Areas of particular concern are pulmonary and cardiovascular disease.Women are more likely to die from coronary heart disease, although men are more likely to have a heart attack. As women present different symptoms than the more well-known male presentations, they go longer without treatment. Early-stage exclusions in medical trials create knowledge gaps that lead to large discrepancies in treatment.
These blind spots leave plenty of room for burgeoning women’s health research. At Imperial, researchers are studying the sex differences in cardiovascular, pulmonary, reproductive and degenerative diseases to learn more about how women and other groups present differently.
Some of this research was showcased this May at the Great Exhibition Road Festival, where the ‘Wonder Women’ stand was set up by the Imperial Women’s Health Network. ‘Wonder Women’ shared the wonders of the female body and created conversations about less often discussed topics including female anatomy and the vaginal microbiome.
The stand was staffed by scientists, midwives and clinicians who shared knowledge and engaged with visitors from all age groups through interactive activities including teaching about the female anatomy using felt structures, microbiome making using slime and beans, and a microbiome memory match game.
The stall’s celebration of women’s bodies casts light on the ongoing research in women’s health, but change is slow and our healthcare is still in crisis – so what can and should the future look like?
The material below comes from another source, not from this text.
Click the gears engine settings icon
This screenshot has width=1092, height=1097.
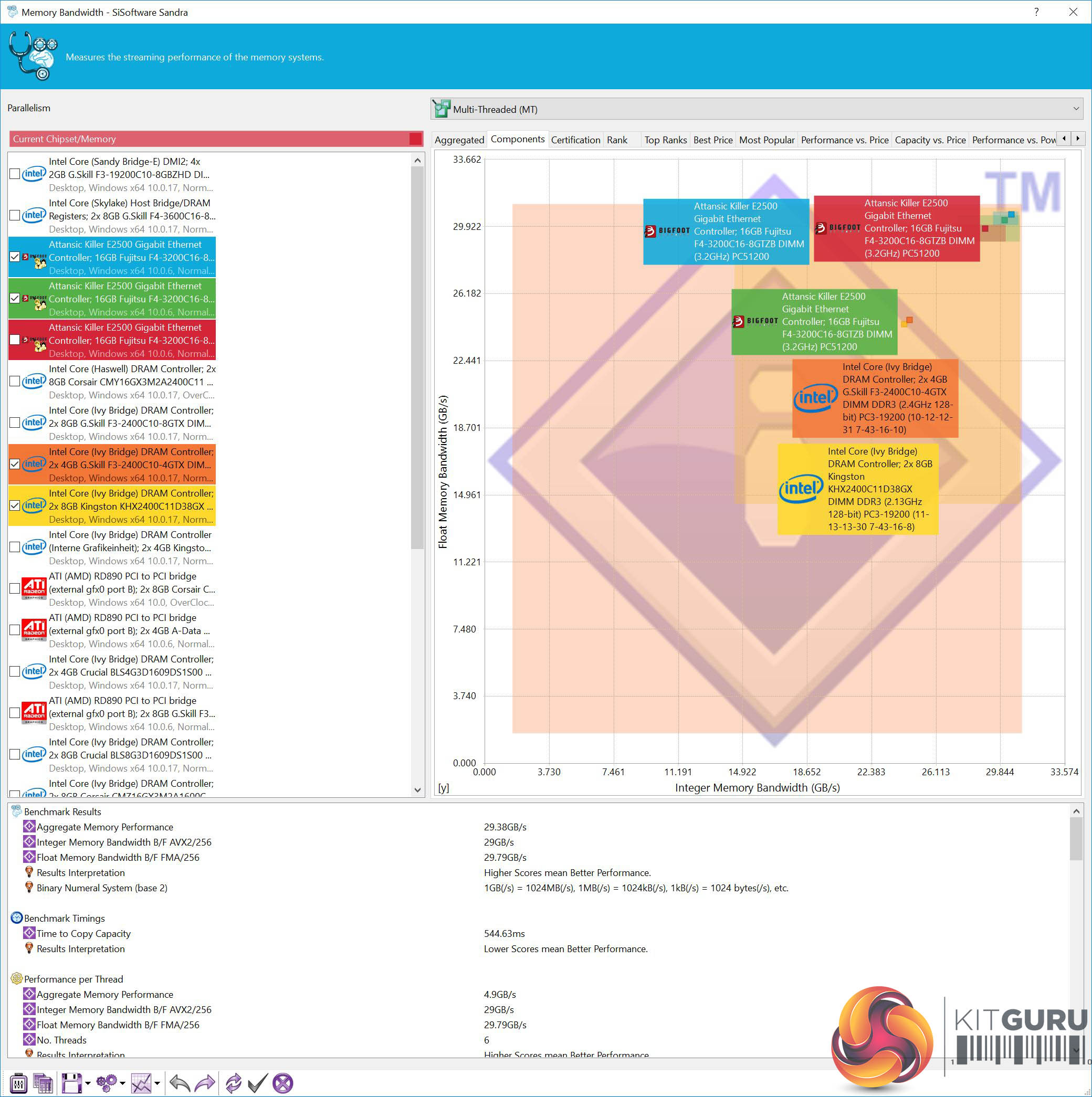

As a Professor of Neonatal Medicine at Imperial and the current president of the UK Medical Women’s Federation, Neena Modi can help explain the problem. Professor Modi has dedicated much of her career to addressing health inequalities, emphasising how “it’s not just women, there are many other groups” that go underserved in healthcare.
According to Professor Modi, the added expense of increasing samples sizes for clinical trials disincentivises progress, despite there being multiple ways to include more women in research. For example, enrollment caps can be added to trials, which limit homogeneity in the sample size by shifting the focus to other racial, ethnic and gender groups to ensure diversity and balance. Other means include using social media and women-focused groups to facilitate awareness of clinical trials and improve recruitment.
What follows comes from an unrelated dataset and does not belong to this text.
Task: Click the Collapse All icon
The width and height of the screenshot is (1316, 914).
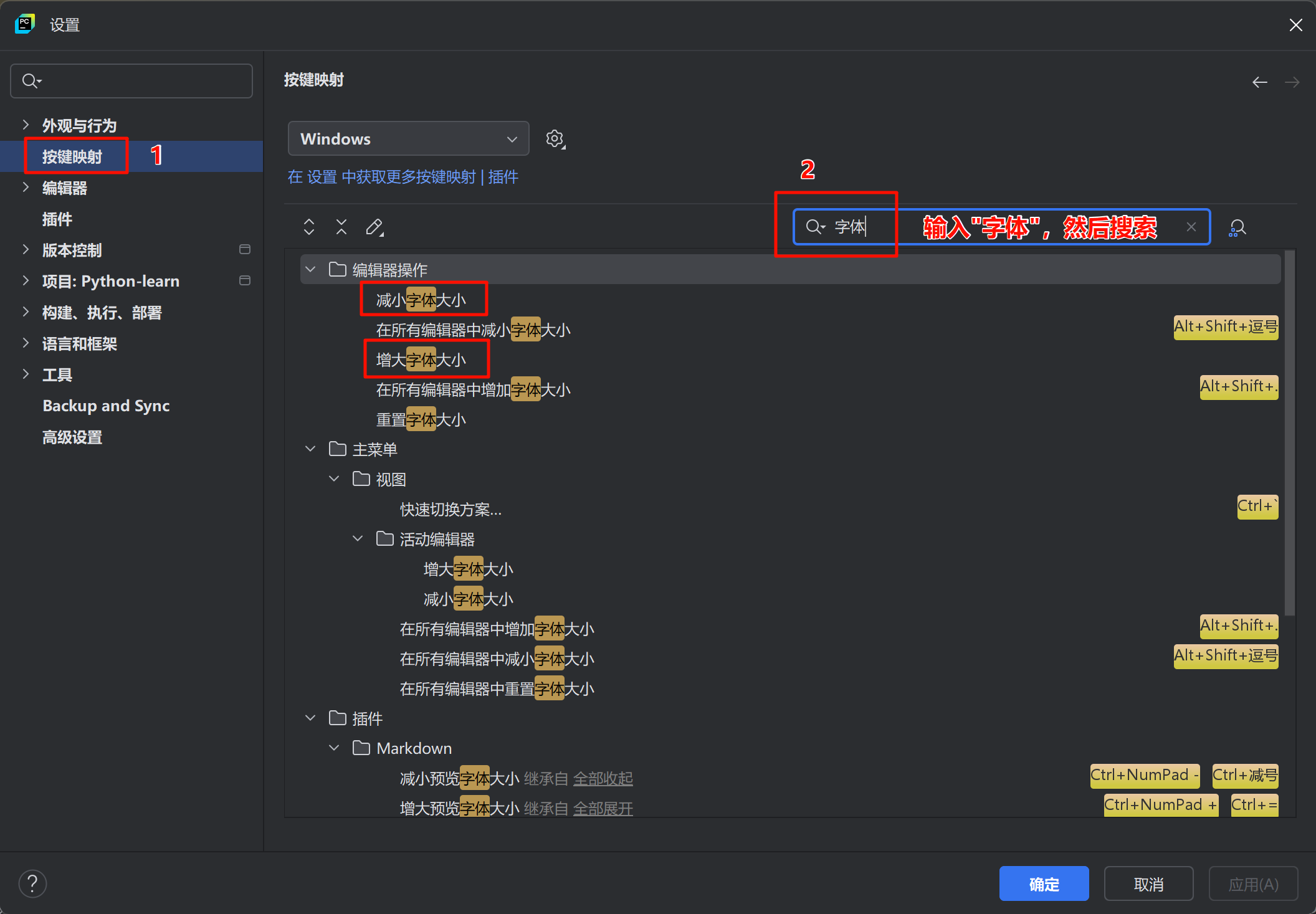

Yet risks of pregnancy and hormonal differences are continually perceived as operational, financial and legal challenges, ensuring women are not represented in clinical trials. This missing representation is an early-stage barrier that has trickle-down effects, leading to the poor state of women’s health as conditions aren’t understood from a sex difference perspective. Such deprioritisation is also seen further down the line in wait times, where gynaecology waiting times have tripled over the last decade. It’s no coincidence that wait times increased the fastest for the specialty solely responsible for women’s care, but rather a symptom of continual deprioritisation.
To tackle these issues, we need a globally synchronised effort. Modi says, “there has to be an international component to it…it’s difficult but it can be done”. The global covid vaccine was an example of what can be achieved under pressure and international effort.
Research is most successful when it is collaborative across institutions and nations. Yet even during covid vaccine trials, pregnant and lactating women were excluded, which led to many refusing the vaccine. Modi comments that “there was no reason to exclude pregnant and lactating women from those trials…it was a case of they weren’t asking the right questions”.
But what are the right questions? They’re the ones that seek to include rather than exclude, challenge the paternalistic roots of medical care and rewrite some of the medical assumptions we’ve grown all too familiar with. Until then, women will suffer in a health service not designed for them.